An unpublished opinion of the North Carolina Court of Appeals does not constitute controlling legal authority. Citation is disfavored, but may be permitted in accordance with the provisions of Rule 30(e)(3) of the North Carolina Rules of Appellate Proced ure.

NO. COA04-686


Filed: 19 April 2005


v .                         Mecklenburg County
                            Nos. 02CRS233127-28

    Appeal by defendant from judgments entered 8 January 2004 by Judge Richard D. Boner in Mecklenburg County Superior Court. Heard in the Court of Appeals 12 January 2005.

    Attorney General Roy Cooper, by Assistant Attorney General Neil Dalton, for the State.

    Carlton Rhodes and Carlton, by Gary C. Rhodes, for defendant- appellant.

    ELMORE, Judge.

    Ernest Lightner (defendant) was convicted of robbery with a firearm and assault with a dangerous weapon. The trial court arrested judgment on the conviction for assault with a dangerous weapon and sentenced defendant to 146 to 185 months imprisonment for the robbery with a firearm conviction. Defendant appeals.

» **TASKS TO COMPLETE**:
1: Using the court opinion, explain why the defendant's prison sentence covers only the robbery with a firearm conviction.
2: Answer these questions from the court opinion:
(a) On what date was the opinion filed?
(b) Which judge entered the judgments being appealed?
(c) Which Assistant Attorney General appeared for the State?
3: Resume the court opinion on the robbery appeal, continuing directly after its final sentence.

» **RECORDED DATA**:
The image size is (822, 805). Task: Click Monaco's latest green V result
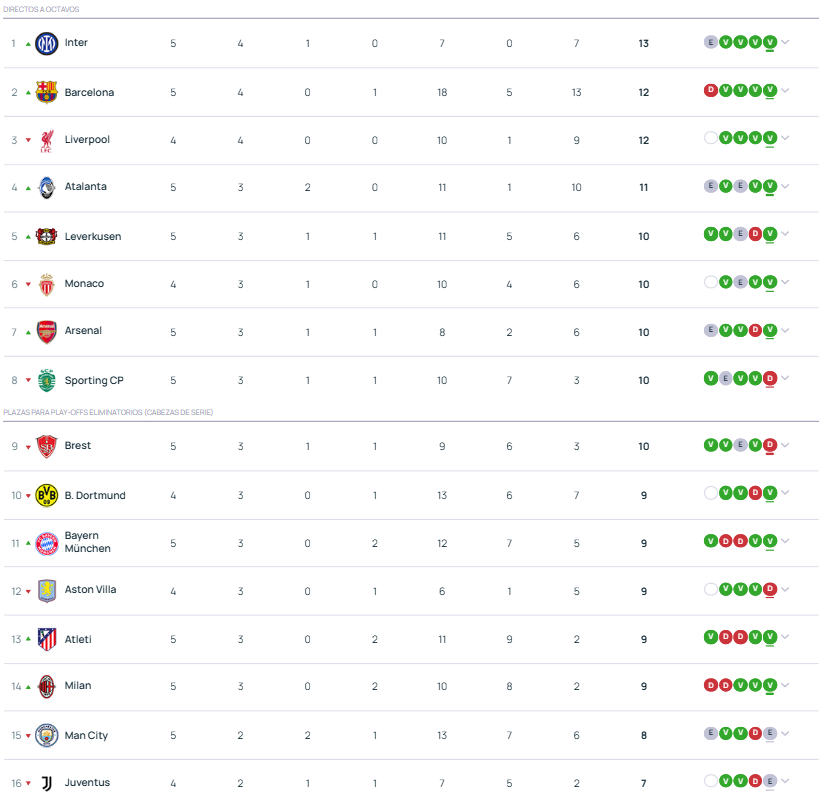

» **RESULTS OF THE EXERCISE**:
1: The trial court arrested judgment on the conviction for assault with a dangerous weapon. It therefore sentenced the defendant to 146 to 185 months in prison only for the robbery with a firearm conviction.

2:
(a) 19 April 2005
(b) Judge Richard D. Boner
(c) Neil Dalton

3:
    The State's evidence at trial tended to show that around 5:30 a.m. on 31 May 2002 Jessie Kennedy was delivering newspapers on his regular route along Dundeen Street in Charlotte. Mr. Kennedy noticed a dark-colored van parked at three different locations along his route that morning, and this same van pulled up behind his truck as he was finishing his route. Mr. Kennedy testifiedthat defendant jumped out of the van and waved a gun in his face, and then defendant and three other men surrounded him. One of these men was holding a shotgun pointed at Mr. Kennedy. Defendant demanded money, ordering Mr. Kennedy to “give it up.” Mr. Kennedy recognized the faces of the men robbing him, including defendant, because he had seen them in the Dundeen Street area several times before. When Mr. Kennedy told the group of men that he knew them, a fifth person stepped out of the van. At this point, defendant took Mr. Kennedy's necklace and bracelet. All of the men got into the van and drove away.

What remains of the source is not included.